• Pain Scales in the ED: Can They Predict Admission for Abdominal Pain?

      Johnson, Annelyssa; The University of Arizona College of Medicine - Phoenix; Sarko, John; Smith, Ed (The University of Arizona., 2013-03)
      OBJECTIVES and HYPOTHESIS: The purpose of this project was to assess whether pain scales have an association with the disposition of adult emergency department patients with abdominal pain. It is hypothesized that higher pain scores are associated with a greater likelihood of admission. METHODS: One hundred forty-nine patients (63 admitted and 86 discharged) 18 years and older who were evaluated for abdominal pain in the emergency department (ED) at Maricopa Medical Center were identified retrospectively through a case-control chart review. Demographic variables were compared to assess pain in different groups. Receiver operating characteristics curves (ROC) were created for initial, final, and change in pain scores. Logistic regression was performed to assess the interaction of the prespecified variables initial pain, presence of comorbidities, duration of pain, patient temperature, white blood cell count, and age. RESULTS: In an unadjusted analysis, patients with a higher initial pain score were admitted more often. There was no difference in final or change in pain score and disposition. Men had higher initial pain scores but women were more often admitted. No difference was found between races in pain scores. Patients with surgical diagnoses were admitted more often, and those with nonspecific or OB/GYN-related diagnoses were more often discharged.
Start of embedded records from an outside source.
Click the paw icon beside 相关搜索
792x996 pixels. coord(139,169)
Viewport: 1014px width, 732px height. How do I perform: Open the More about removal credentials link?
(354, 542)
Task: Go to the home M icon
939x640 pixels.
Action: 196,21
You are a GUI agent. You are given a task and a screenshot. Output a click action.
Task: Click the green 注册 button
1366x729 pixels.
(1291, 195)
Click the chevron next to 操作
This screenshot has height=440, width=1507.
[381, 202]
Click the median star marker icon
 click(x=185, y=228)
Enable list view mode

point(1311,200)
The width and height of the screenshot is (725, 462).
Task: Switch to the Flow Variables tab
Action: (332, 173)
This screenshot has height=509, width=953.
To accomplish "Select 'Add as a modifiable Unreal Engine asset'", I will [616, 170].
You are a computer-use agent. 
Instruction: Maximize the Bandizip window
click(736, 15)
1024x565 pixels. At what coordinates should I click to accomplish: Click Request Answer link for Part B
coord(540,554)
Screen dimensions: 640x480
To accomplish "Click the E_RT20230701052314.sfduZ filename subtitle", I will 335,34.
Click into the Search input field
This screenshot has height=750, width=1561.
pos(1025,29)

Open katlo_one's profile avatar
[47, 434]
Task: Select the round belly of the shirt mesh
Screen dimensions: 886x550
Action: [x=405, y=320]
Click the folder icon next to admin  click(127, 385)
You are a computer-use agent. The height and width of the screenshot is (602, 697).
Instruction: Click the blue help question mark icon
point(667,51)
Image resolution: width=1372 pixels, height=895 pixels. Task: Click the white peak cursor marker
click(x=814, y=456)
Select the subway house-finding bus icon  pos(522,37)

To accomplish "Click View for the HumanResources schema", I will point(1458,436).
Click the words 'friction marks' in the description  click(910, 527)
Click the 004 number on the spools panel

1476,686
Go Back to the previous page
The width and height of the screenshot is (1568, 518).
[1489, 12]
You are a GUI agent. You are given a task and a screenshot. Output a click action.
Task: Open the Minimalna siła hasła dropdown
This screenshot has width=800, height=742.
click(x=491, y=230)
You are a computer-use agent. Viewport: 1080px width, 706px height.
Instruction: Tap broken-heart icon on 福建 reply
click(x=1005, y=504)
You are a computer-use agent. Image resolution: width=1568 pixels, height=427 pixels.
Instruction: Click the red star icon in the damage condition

Patients were less likely to be admitted if imaging was not done. In an adjusted analysis, age was the only variable associated with an increased chance of admission, with an odds ratio of 1.048 (95% confidence interval 1.016-1.082) for each one-year increase. The initial pain score was not associated with admission in the adjusted analysis (odds ratio 1.095 (95% confidence interval 0.943-1.272)).